**Directions:** The response must consist of the records below, copied exactly.

**Extracted records:**
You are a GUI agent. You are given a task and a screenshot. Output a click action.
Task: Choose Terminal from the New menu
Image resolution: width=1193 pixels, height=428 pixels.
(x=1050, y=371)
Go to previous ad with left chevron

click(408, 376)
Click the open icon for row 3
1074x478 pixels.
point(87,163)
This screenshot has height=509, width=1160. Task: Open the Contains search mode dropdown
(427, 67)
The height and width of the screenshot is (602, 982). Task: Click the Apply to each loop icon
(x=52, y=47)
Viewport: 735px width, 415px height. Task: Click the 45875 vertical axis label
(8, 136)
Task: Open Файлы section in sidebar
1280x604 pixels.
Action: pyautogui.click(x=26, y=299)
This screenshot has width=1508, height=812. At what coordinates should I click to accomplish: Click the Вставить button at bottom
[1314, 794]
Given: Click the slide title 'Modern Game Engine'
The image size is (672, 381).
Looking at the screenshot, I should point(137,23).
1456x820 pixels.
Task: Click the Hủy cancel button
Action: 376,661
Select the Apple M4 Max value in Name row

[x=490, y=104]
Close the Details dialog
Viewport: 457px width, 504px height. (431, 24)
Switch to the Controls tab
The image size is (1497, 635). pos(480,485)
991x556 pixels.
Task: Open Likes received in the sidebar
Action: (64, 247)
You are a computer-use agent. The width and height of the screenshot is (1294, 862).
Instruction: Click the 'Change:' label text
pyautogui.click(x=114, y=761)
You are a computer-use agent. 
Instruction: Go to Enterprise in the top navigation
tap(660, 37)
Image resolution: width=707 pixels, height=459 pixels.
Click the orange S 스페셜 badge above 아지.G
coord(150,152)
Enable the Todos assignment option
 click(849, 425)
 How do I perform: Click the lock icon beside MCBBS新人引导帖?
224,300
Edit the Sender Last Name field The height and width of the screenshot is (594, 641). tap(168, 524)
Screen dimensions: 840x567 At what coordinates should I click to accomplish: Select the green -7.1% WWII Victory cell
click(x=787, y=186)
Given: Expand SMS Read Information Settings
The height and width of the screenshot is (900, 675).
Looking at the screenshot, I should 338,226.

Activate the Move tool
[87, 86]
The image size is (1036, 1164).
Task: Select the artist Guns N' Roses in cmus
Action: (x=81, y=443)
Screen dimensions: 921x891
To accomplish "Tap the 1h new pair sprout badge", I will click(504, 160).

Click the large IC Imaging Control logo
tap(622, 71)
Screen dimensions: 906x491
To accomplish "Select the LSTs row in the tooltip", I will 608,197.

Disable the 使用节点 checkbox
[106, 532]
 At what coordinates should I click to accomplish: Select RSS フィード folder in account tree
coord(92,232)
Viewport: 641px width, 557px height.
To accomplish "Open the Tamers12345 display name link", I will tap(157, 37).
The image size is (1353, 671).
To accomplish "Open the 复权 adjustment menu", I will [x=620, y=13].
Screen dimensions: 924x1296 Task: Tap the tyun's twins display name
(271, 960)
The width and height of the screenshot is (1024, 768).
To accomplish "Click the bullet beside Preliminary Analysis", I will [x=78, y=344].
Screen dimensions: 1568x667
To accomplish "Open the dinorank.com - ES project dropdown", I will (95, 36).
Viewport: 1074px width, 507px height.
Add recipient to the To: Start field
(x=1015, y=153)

**Final answer:**
You are a GUI agent. You are given a task and a screenshot. Output a click action.
Task: Choose Terminal from the New menu
Image resolution: width=1193 pixels, height=428 pixels.
(x=1050, y=371)
Go to previous ad with left chevron

click(408, 376)
Click the open icon for row 3
1074x478 pixels.
point(87,163)
This screenshot has height=509, width=1160. Task: Open the Contains search mode dropdown
(427, 67)
The height and width of the screenshot is (602, 982). Task: Click the Apply to each loop icon
(x=52, y=47)
Viewport: 735px width, 415px height. Task: Click the 45875 vertical axis label
(8, 136)
Task: Open Файлы section in sidebar
1280x604 pixels.
Action: pyautogui.click(x=26, y=299)
This screenshot has width=1508, height=812. At what coordinates should I click to accomplish: Click the Вставить button at bottom
[1314, 794]
Given: Click the slide title 'Modern Game Engine'
The image size is (672, 381).
Looking at the screenshot, I should point(137,23).
1456x820 pixels.
Task: Click the Hủy cancel button
Action: 376,661
Select the Apple M4 Max value in Name row

[x=490, y=104]
Close the Details dialog
Viewport: 457px width, 504px height. (431, 24)
Switch to the Controls tab
The image size is (1497, 635). pos(480,485)
991x556 pixels.
Task: Open Likes received in the sidebar
Action: (64, 247)
You are a computer-use agent. The width and height of the screenshot is (1294, 862).
Instruction: Click the 'Change:' label text
pyautogui.click(x=114, y=761)
You are a computer-use agent. 
Instruction: Go to Enterprise in the top navigation
tap(660, 37)
Image resolution: width=707 pixels, height=459 pixels.
Click the orange S 스페셜 badge above 아지.G
coord(150,152)
Enable the Todos assignment option
 click(849, 425)
 How do I perform: Click the lock icon beside MCBBS新人引导帖?
224,300
Edit the Sender Last Name field The height and width of the screenshot is (594, 641). tap(168, 524)
Screen dimensions: 840x567 At what coordinates should I click to accomplish: Select the green -7.1% WWII Victory cell
click(x=787, y=186)
Given: Expand SMS Read Information Settings
The height and width of the screenshot is (900, 675).
Looking at the screenshot, I should 338,226.

Activate the Move tool
[87, 86]
The image size is (1036, 1164).
Task: Select the artist Guns N' Roses in cmus
Action: (x=81, y=443)
Screen dimensions: 921x891
To accomplish "Tap the 1h new pair sprout badge", I will click(504, 160).

Click the large IC Imaging Control logo
tap(622, 71)
Screen dimensions: 906x491
To accomplish "Select the LSTs row in the tooltip", I will 608,197.

Disable the 使用节点 checkbox
[106, 532]
 At what coordinates should I click to accomplish: Select RSS フィード folder in account tree
coord(92,232)
Viewport: 641px width, 557px height.
To accomplish "Open the Tamers12345 display name link", I will tap(157, 37).
The image size is (1353, 671).
To accomplish "Open the 复权 adjustment menu", I will [x=620, y=13].
Screen dimensions: 924x1296 Task: Tap the tyun's twins display name
(271, 960)
The width and height of the screenshot is (1024, 768).
To accomplish "Click the bullet beside Preliminary Analysis", I will [x=78, y=344].
Screen dimensions: 1568x667
To accomplish "Open the dinorank.com - ES project dropdown", I will (95, 36).
Viewport: 1074px width, 507px height.
Add recipient to the To: Start field
(x=1015, y=153)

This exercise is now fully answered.